WORK TASK:
Which lines of the entries contain the word "screenshot"? Please list them.

- - - - - - -

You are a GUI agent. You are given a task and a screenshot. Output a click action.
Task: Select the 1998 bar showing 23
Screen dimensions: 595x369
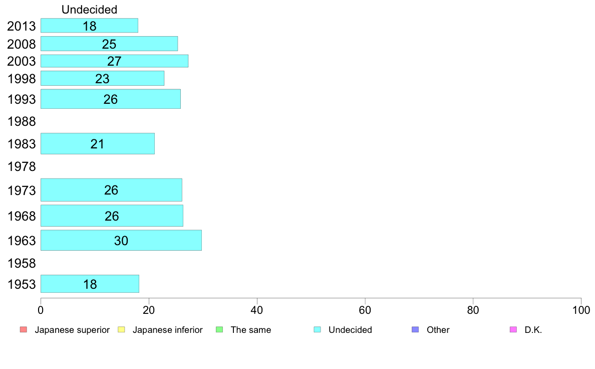coord(103,78)
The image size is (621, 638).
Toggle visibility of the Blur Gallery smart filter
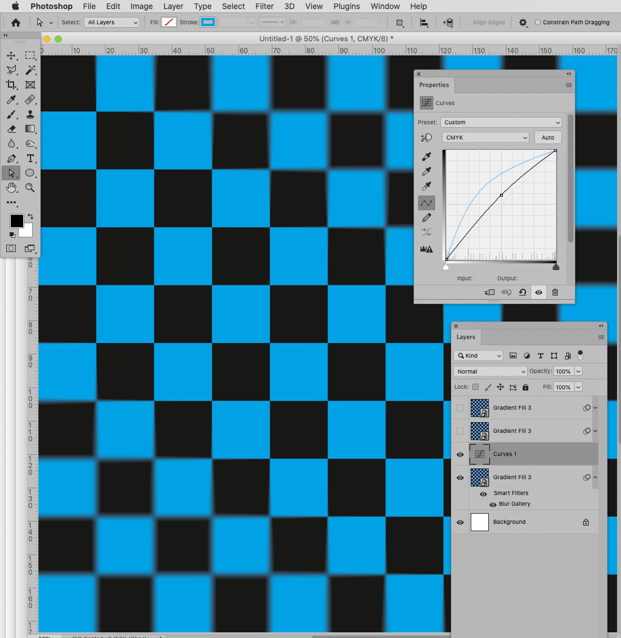point(494,504)
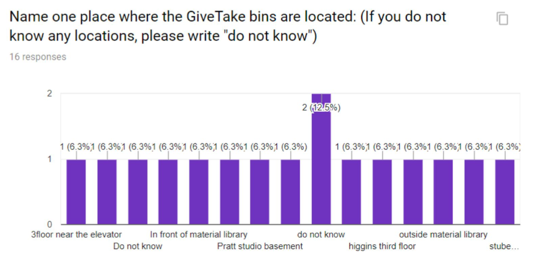Click the 'higgins third floor' axis label

(x=382, y=246)
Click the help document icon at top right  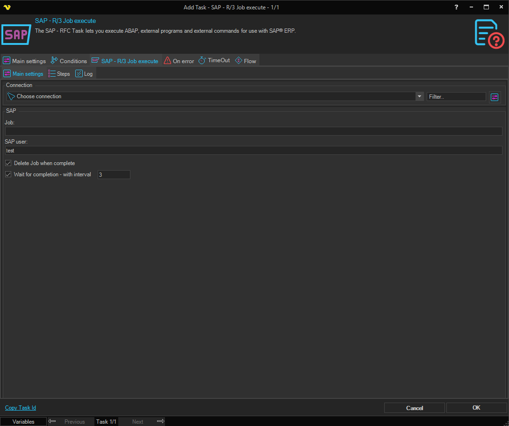pos(489,34)
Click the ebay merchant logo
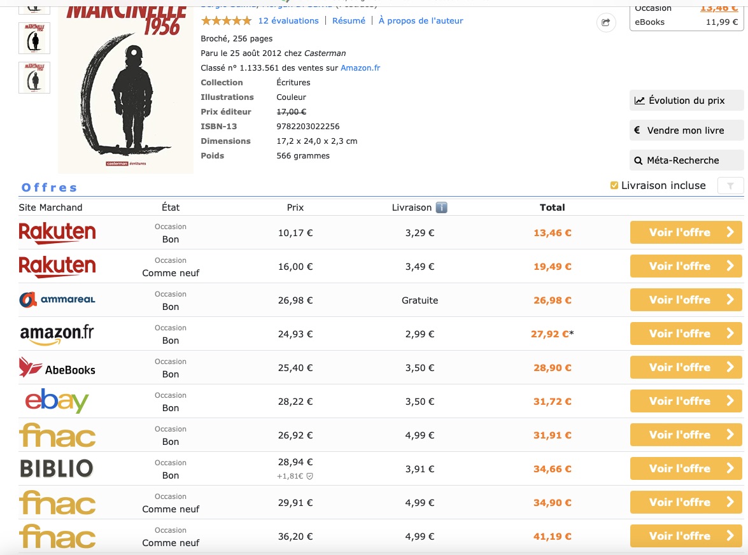The image size is (748, 555). click(57, 401)
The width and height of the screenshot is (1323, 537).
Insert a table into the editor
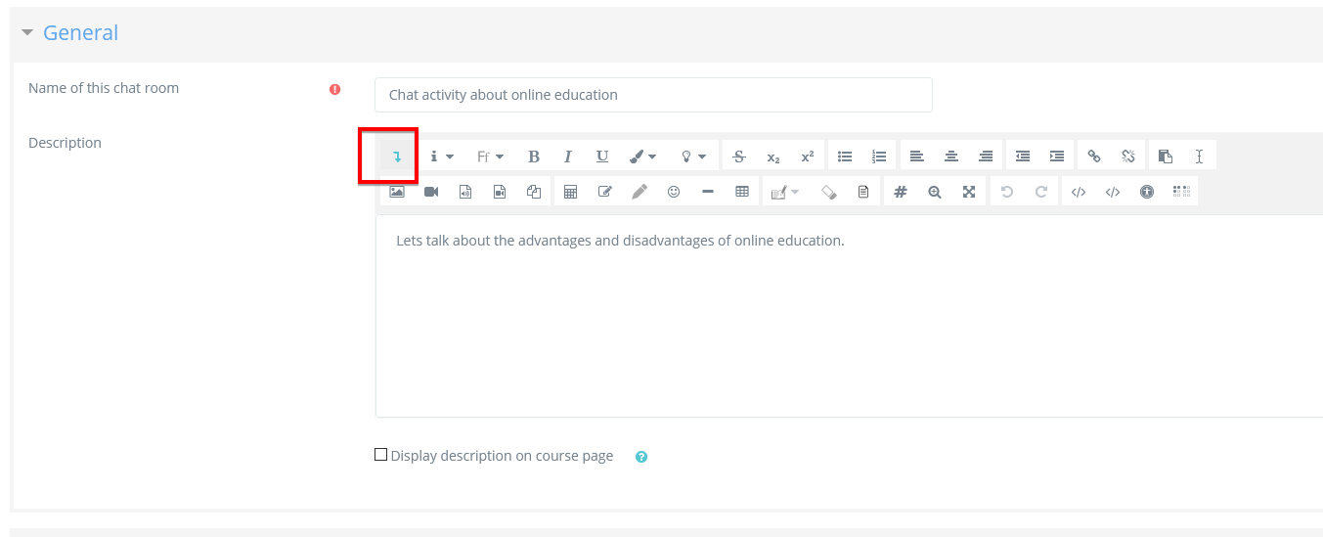[742, 192]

- - - - - - -

COMPLETED TASK:
You are a GUI agent. You are given a task and a screenshot. Output a click action.
The width and height of the screenshot is (1323, 537).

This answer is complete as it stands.